Parts of the exercise:
• 1. Copy out the passage from the water damage guide word for word, starting with "Structural hazards are" and going on through "room below it.".
• 2. Answer these questions using the water damage guide:
(a) What phone number does it give to call?
(b) What should water extraction be left to?
(c) For how many years has the writer been doing this work?
Selected excerpt Block Start
Stop the water source first, Then call us.
Call Now if you don’t know how to stop it. 303-816-0068
If you can safely reach the shutoff valve, turn it off. Under a sink, behind the toilet, at the main shutoff near your water meter — stop the flow before anything else. If you can’t reach it safely, or if the water is coming from a roof leak, flooding, or a source you can’t control, don’t risk it. Get out of the affected area and call 303-816-0068 immediately. We’re here 24/7.
Turn off electricity to flooded areas if you can do it safely from a dry location. If you have any doubt about whether it’s safe, leave it alone. Water and electricity together are a serious hazard and not worth the risk.
Do not use a regular household vacuum to try to pull up water. Standard vacuums aren’t designed for it and create electrical hazards. Leave water extraction to professional equipment.
Your insurance company requires you to take immediate action to prevent further damage. That requirement starts the moment you discover the loss. Calling us immediately — regardless of what time it is — satisfies that requirement and gets the clock started on your claim. Waiting, even until morning, works against your coverage.
I’ve been doing this work for over 30 years. The calls we get the next morning from people who discovered water the night before are always harder jobs than the calls we get the moment water is found. Every hour counts.
First: Make Sure It’s Safe to Stay
Before anything else, assess whether the affected area is safe to be in.
Water damage creates hazards that aren’t always obvious. If there’s any possibility that water has contacted electrical outlets, panels, appliances, or wiring, stay out of the area entirely. Water conducts electricity. A flooded basement with a water heater, HVAC system, or electrical panel is a potentially lethal environment. Don’t enter it to retrieve belongings.
Structural hazards are a second concern. Saturated ceilings can collapse without warning. Water-soaked floors can weaken rapidly, particularly over crawl spaces or above basements. If a ceiling is visibly sagging, bulging, or dripping heavily, stay out of the room below it.
If you smell gas at any point, get everyone out of the building immediately, leave the door open as you exit, and call your gas company from outside. Don’t operate any switches or electronics on your way out.
Once you’ve confirmed the area is safe to be in, or identified that it isn’t and gotten clear of it, everything else follows.
Stop the Water Source If You Can
Stopping ongoing water flow is the single most effective action you can take in the first minutes after discovering water damage.
Selected excerpt Block End
Study material Block Start
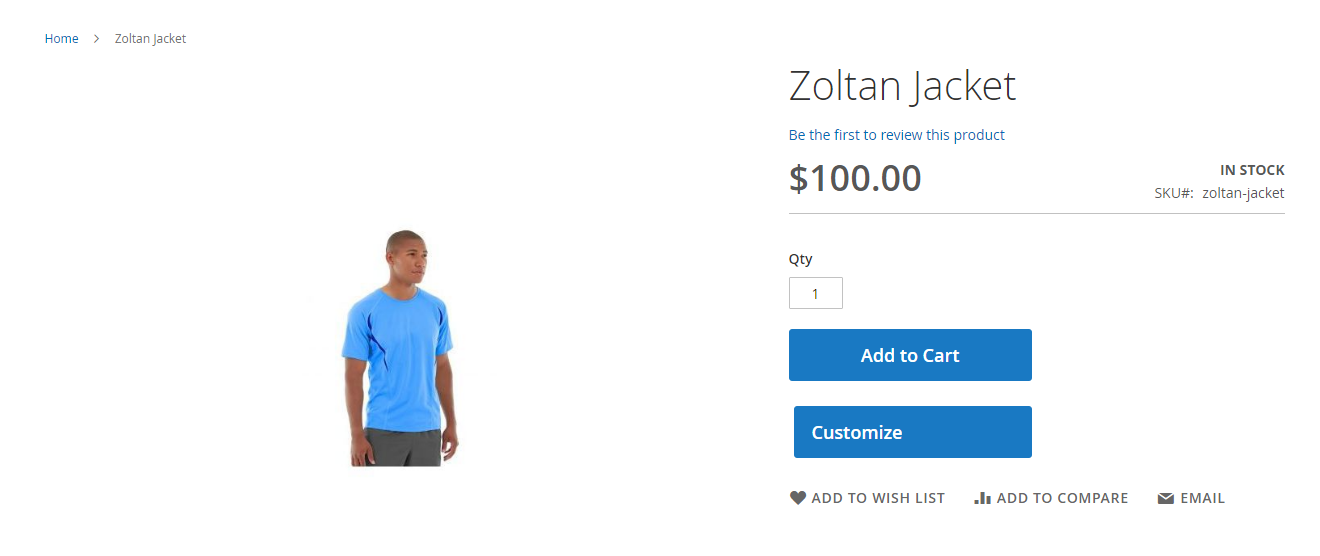Click the bar chart compare icon
The width and height of the screenshot is (1320, 556).
pos(982,498)
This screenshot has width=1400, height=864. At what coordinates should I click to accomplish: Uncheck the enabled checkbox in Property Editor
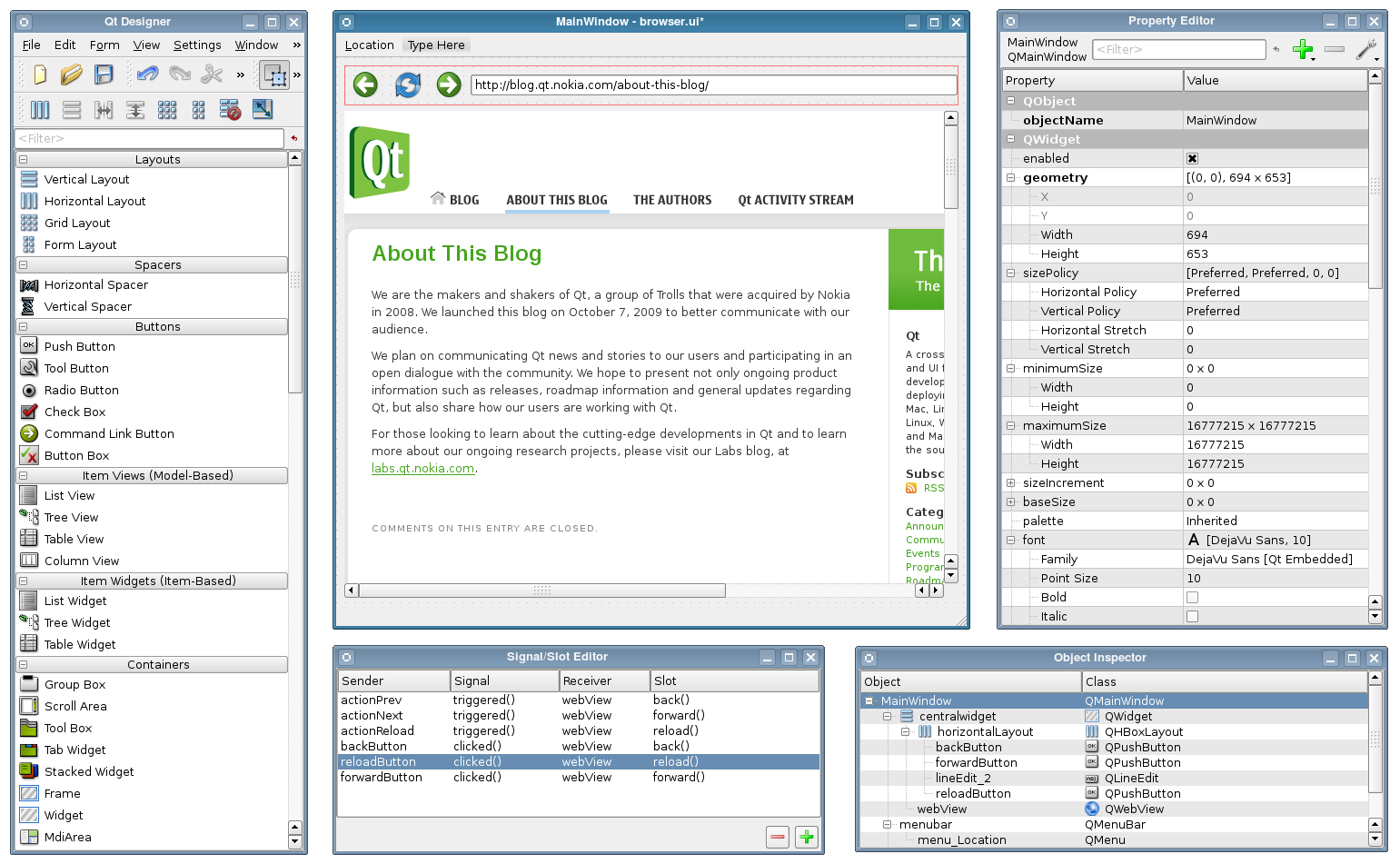pos(1191,157)
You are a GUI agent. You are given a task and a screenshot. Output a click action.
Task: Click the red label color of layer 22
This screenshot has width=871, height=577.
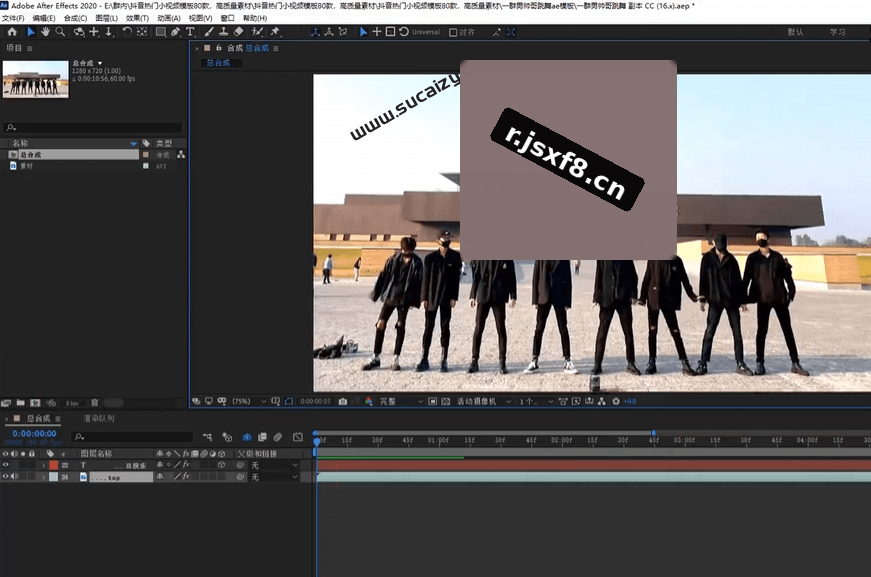coord(53,465)
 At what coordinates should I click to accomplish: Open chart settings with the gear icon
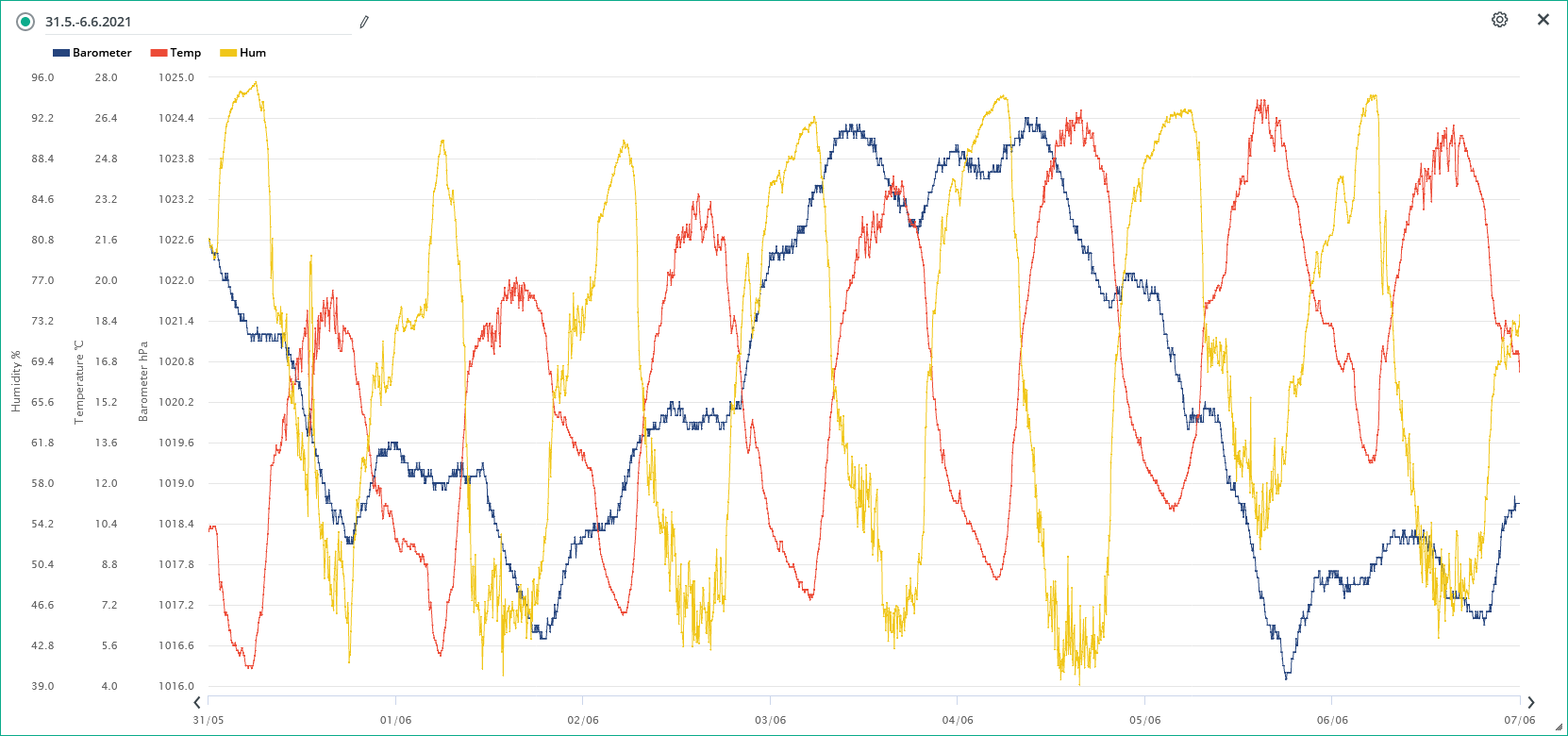pyautogui.click(x=1499, y=20)
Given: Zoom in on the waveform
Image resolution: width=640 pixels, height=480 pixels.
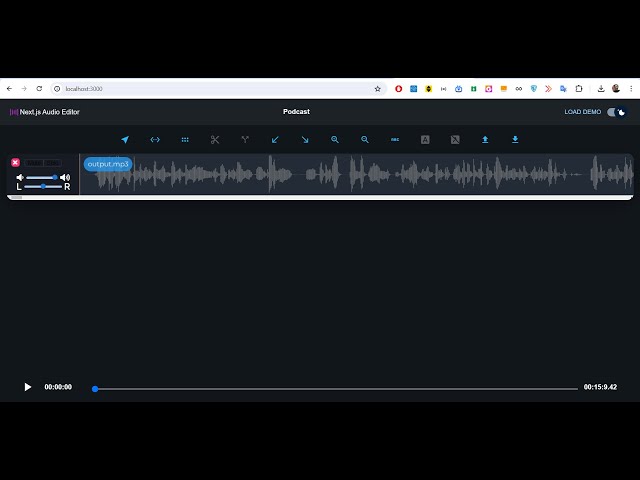Looking at the screenshot, I should click(335, 140).
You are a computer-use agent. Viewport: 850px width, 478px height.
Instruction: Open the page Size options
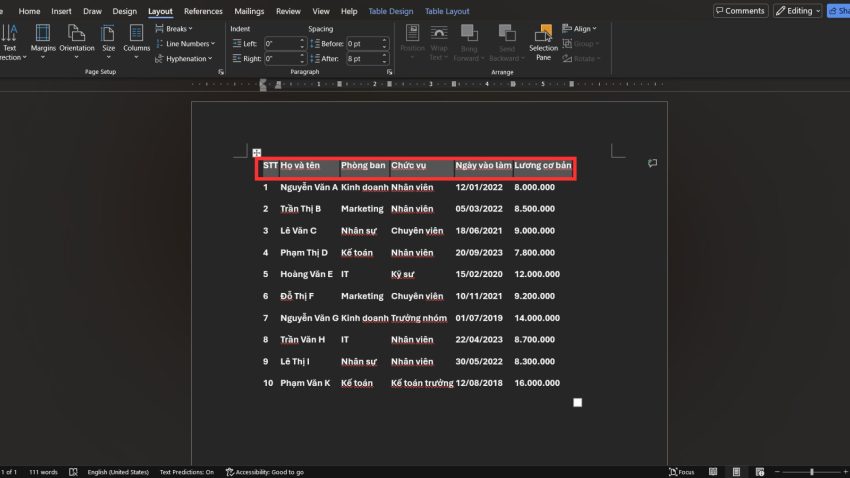tap(108, 40)
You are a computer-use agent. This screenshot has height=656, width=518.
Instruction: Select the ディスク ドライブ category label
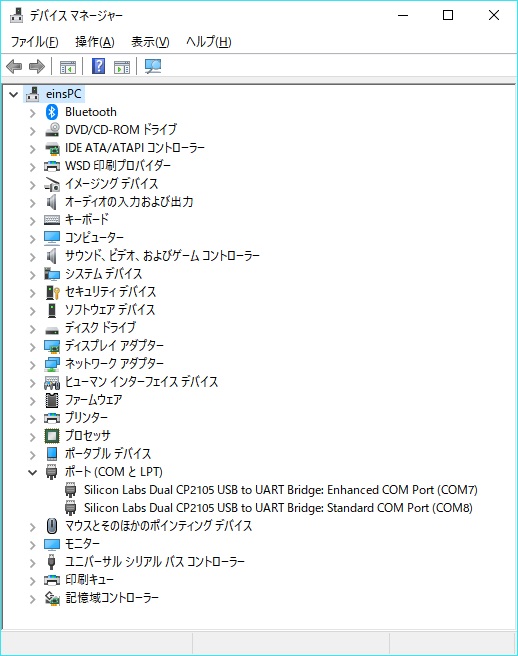tap(100, 328)
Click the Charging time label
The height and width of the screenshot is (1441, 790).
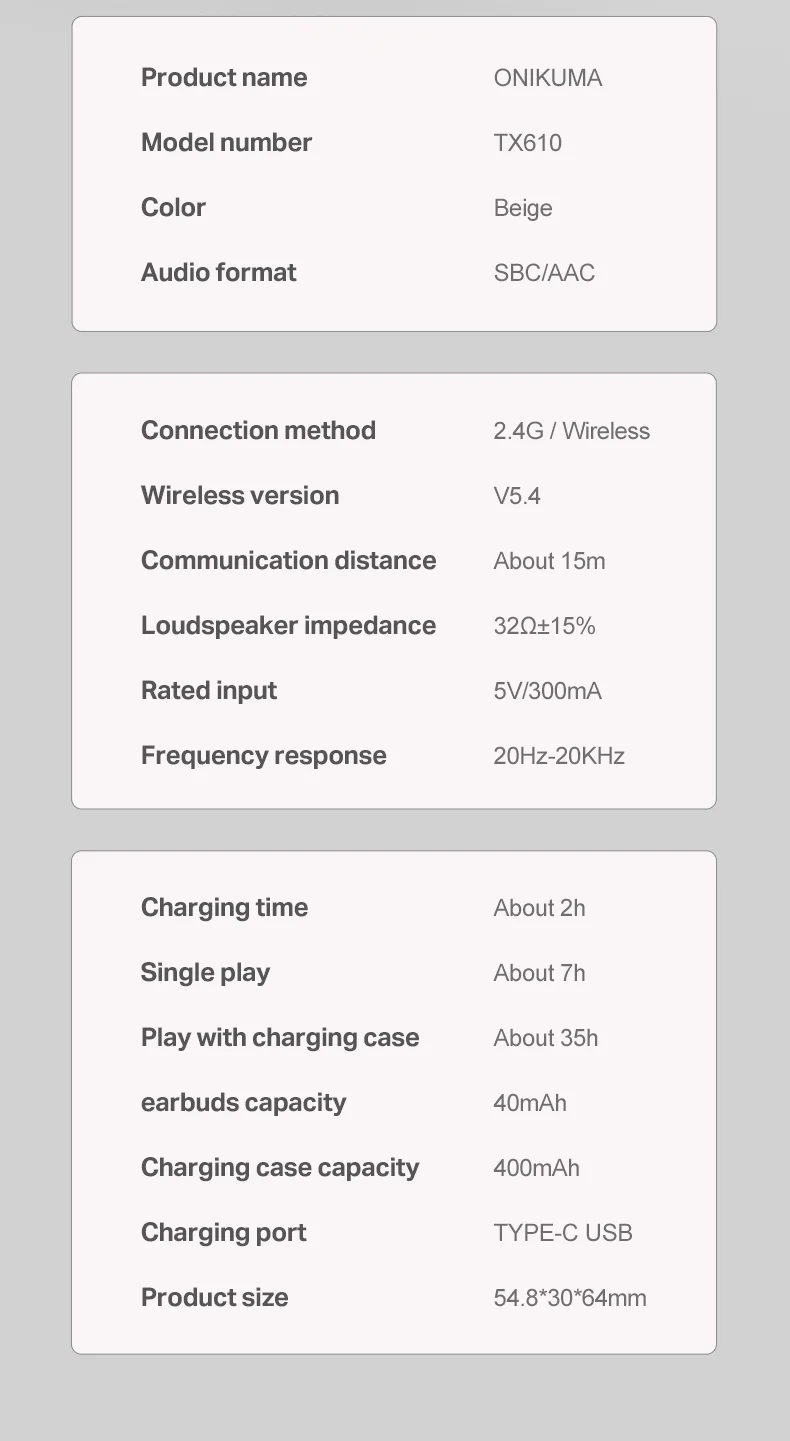pos(224,908)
Study material Block End
Answers for the exercise:
• 1.
Structural hazards are a second concern. Saturated ceilings can collapse without warning. Water-soaked floors can weaken rapidly, particularly over crawl spaces or above basements. If a ceiling is visibly sagging, bulging, or dripping heavily, stay out of the room below it.

• 2.
(a) 303-816-0068
(b) Professional equipment
(c) Over 30 years